Take your time go and find out.... but don't be lazy and do the work.

i've been doing the work, i've been researching this stuff, I've been racking my brain, and I can't answer you, so either tell me, or leave me alone, because you are not helping.

on seconds thoughts, here's my one and only attempt. Lorentz factor.

[colubridae]

Ok this goes right against the grain for me…But I don’t want to seem cruel.

on seconds thoughts, here's my one and only attempt. Lorentz factor.

Stone cold.

you're gonna have to help me out here, I'm not sure what you're trying to lead me to.

Slightly warmer with this…





It goes right to the heart of the scientific principle.

What is the answer to this question:-

why does light only travel at c no matter what frame you are in?

[oddmanout]

What about this:

1) Time dilation: one clock is accelerated, put into orbit and is then compared to a clock here on earth.

There is a measurable difference in time, even after the experiment.

2) Length contraction: a train moving near the speed of light is observed to be compressed. But when the train is decelerated, the train is returned to it's normal length.

The length contraction doesn't last after the experiment, due to the deceleration.


I know 1) is true, but what about 2)? Assuming that it is true, how come time can be changed into a new static state while length contraction cannot?

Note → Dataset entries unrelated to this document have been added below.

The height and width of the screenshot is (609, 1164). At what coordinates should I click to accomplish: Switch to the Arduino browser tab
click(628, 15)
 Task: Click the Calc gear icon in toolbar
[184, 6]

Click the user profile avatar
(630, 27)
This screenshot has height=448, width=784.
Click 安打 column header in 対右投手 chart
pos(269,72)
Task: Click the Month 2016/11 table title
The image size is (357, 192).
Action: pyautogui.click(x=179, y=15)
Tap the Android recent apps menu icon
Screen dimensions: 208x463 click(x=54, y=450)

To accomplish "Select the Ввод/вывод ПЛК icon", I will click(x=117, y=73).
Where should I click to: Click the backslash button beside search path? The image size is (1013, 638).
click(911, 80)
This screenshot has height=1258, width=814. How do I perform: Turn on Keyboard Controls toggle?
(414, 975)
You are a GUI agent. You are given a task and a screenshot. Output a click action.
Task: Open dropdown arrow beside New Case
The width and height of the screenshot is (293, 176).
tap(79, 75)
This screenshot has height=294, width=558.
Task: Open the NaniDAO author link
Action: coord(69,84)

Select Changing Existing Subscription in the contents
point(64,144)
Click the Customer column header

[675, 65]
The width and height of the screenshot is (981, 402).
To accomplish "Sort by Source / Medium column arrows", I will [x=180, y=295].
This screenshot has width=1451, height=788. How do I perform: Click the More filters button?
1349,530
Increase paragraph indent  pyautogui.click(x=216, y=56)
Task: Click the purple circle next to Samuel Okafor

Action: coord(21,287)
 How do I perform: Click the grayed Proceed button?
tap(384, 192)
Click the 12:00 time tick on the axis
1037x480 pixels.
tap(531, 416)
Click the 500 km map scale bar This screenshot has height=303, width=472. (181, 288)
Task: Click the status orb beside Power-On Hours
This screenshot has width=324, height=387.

Also; how is it that time, by default, is moving with the speed of light (minus the relative movement and acceleration)? Why is it that the time-dimension, which we perceive as just another dimension in GR, "behaves" differently than other dimensions? Or do we, by default, move through all dimensions of space with lightspeed?

[Tigger]

I can't see the merit in trying to help someone, but then insisting on asking the same question in the same way without amplification. It gets to the point where the person you're trying to help sees only the irritation of being asked the same thing repetitively. A teacher spotting their error in conveying a point badly will move on to use another technique to get the idea across. I don't know the answer either. Or if I do, I'm certainly not inclined now to suggest one in case I'm wrong. I suspect dj357 might feel the same.

[dj357]

@Tigger: right on the money.

@colubridae: so if I'm slightly warmer by saying I don't know where you're leading me. or by saying I don't know the answer. then you're either making some philosophical point about the nature of knowledge, referencing the amount of evidence we have for light-speed being constant, or you're exacerbating the situation. either way, I gave you my answer. as tigger says, you need to change tack here or just give me the answer. in either case I'm still quite inclined to simply tell you to 'f**k right off.'

[hackenslash]

OK, a different tack, then.

Think about a Newtonian situation. The example of the cars as used in the earlier post will suffice. Imagine one of the cars moving toward you at 100 mph, while you are moving in front of it at 100 mph. The car is clearly never going to catch up with you, because you're moving away from it as fast as it's closing. Ask yourself what set of circumstances it would take for the car to catch up with you without you slowing down and without the car speeding up (this is moving from a Newtonian frame to a Relativistic frame). Does this question help you to understand, or to provide an answer to col's question?

Edit: Just to add a little clarity, think about what speed actually is, namely distance over time.